Ha sido un ruido «muy pesado, metálico», inconsistente con las dimensiones de la puerta, con su material, según los recuerda. «Muy parecido a la puerta de una bóveda», piensa, mientras deja el Formulario sobre la mesa. Si no fuera por la silla, que está opuesta a la puerta, no podría decir a través de cuál pared ha entrado. «También está fría», piensa de la pared, mientras, palpando con las manos, trata de buscar una juntura, una línea de separación, sin encontrarla. «Hermético», piensa, «¿y si me ahogo?». Aspira con fuerza, y un aire frío, clínicamente puro, lastima sus pulmones. Más tranquilo, revisa con detenimiento todas las paredes. «Macizas», piensa, y se desanima de golpearlas. «Seguro vendrán cuando termine de llenar el Formulario», piensa, mientras mira alrededor. «Porque parece que lo saben todo.» ¿Lo estarán observando? Mira hacia arriba, «es como otro pasadizo, sólo que vertical», piensa, sin llegar a distinguir el final. «Se van a gastar mis ojitos.» Entonces, se da cuenta de qué lo ha estado molestando desde que entró al segundo Pasadizo.
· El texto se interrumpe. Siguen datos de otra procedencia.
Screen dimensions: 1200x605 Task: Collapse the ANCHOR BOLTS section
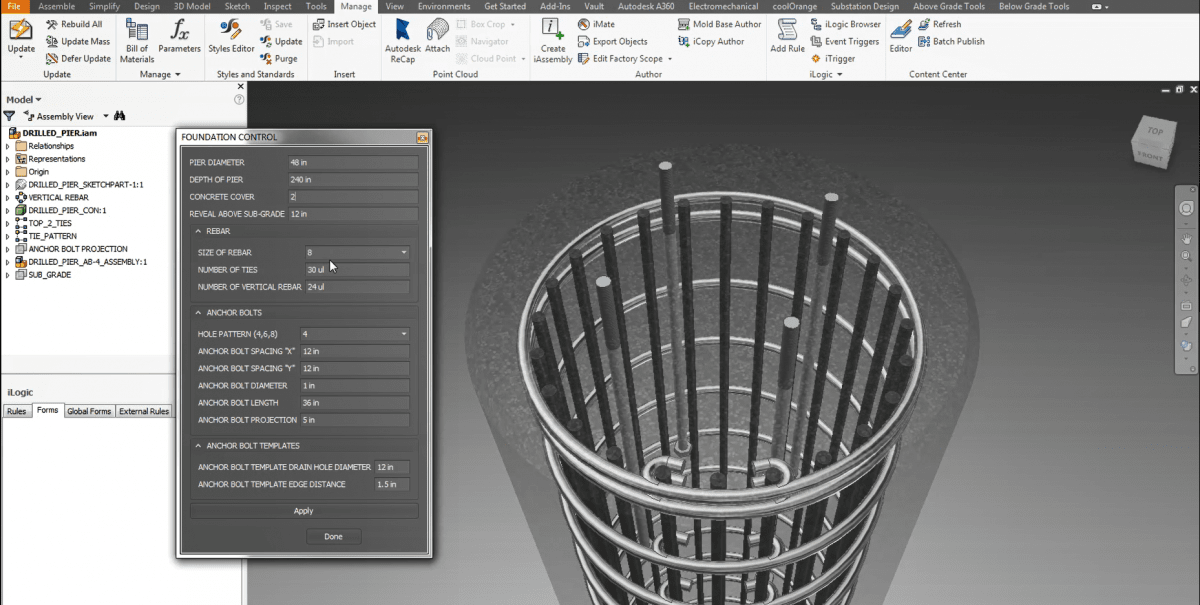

«No hay sombra». Extiende la mano, y busca en el piso, luego en la pared donde recuerda la existencia de la puerta: nada. Mira debajo de la mesa: nada. «Es un nuevo material, que repele las sombras», se dice, «o una nueva forma de iluminación», sin convencerse. Súbitamente, tiene miedo otra vez, y vuelve a recordar todas las cosas extrañas que ha visto en el Edificio. De pronto, se siente muy cansado, y se sienta.
«Hay que seguir no más«, se dice, «terminar de llenar el Formulario». Por primera vez, repara en su extensión, «son muchas páginas», piensa. «¿Qué cosas preguntarán?». Lee la carátula del cuadernillo, y repara en un detalle perdido entre las instrucciones. El desaliento lo invade, una vez más. «¿Será coincidencia?». El código en el Formulario está formado por «mis iniciales, y mi fecha de nacimiento». Con repulsión, aparta lejos de sí el Formulario, con el dedo medio de la mano derecha. Empieza a temblar, y se pregunta si de verdad es que hace tanto frío allí adentro, o si se le ha descompuesto el cuerpo. «¿Me habrán estado esperando?», piensa, bostezando. «Habrá sido tanto caminar», se explica, pero la verdad es que siente demasiado sueño. Cruza los brazos sobre la mesa, sin importarle el frío que se filtra por su gruesa casaca, «un ratito», piensa, y recuesta la cabeza.
Piensa en por qué hace esto. En su familia, en la vida mejor que tendrán en este eficiente país, «después de regularizar nuestra situación», con cartas de metro «para viajar por meses», con buses cronometrados, «qué bien, debe de estar nevando afuera», con supermercados donde la subvención del Gobierno alcanza, «qué sueño», con escuelas modernas donde sus pequeños aprenden el francés, becados por el Gobierno, «qué frío, afortunadamente las escuelas tienen calefacción», con Ministerios de la Educación, donde los pulcros Burócratas pronto le homologarán su grados y podrá trabajar en la profesión que tanto esfuerzo le costó terminar, «pero allí la conocí, en la Facultad», en su lejana Patria, donde «también hacía frío, pero nunca nevaba». Y entonces, se duerme, y en sus sueños, sigue viendo ese futuro mejor, más allá del Formulario: el metro, los buses, los supermercados, las escuelas, los ministerios, los ojos niños de su esposa, sus pequeños, la nieve…
Cuando el Oficial recibe el papelito sonriendo, de manos de un hombre de ojos verdes, descoloridos, y abre la puerta, la Oficina 4B está vacía.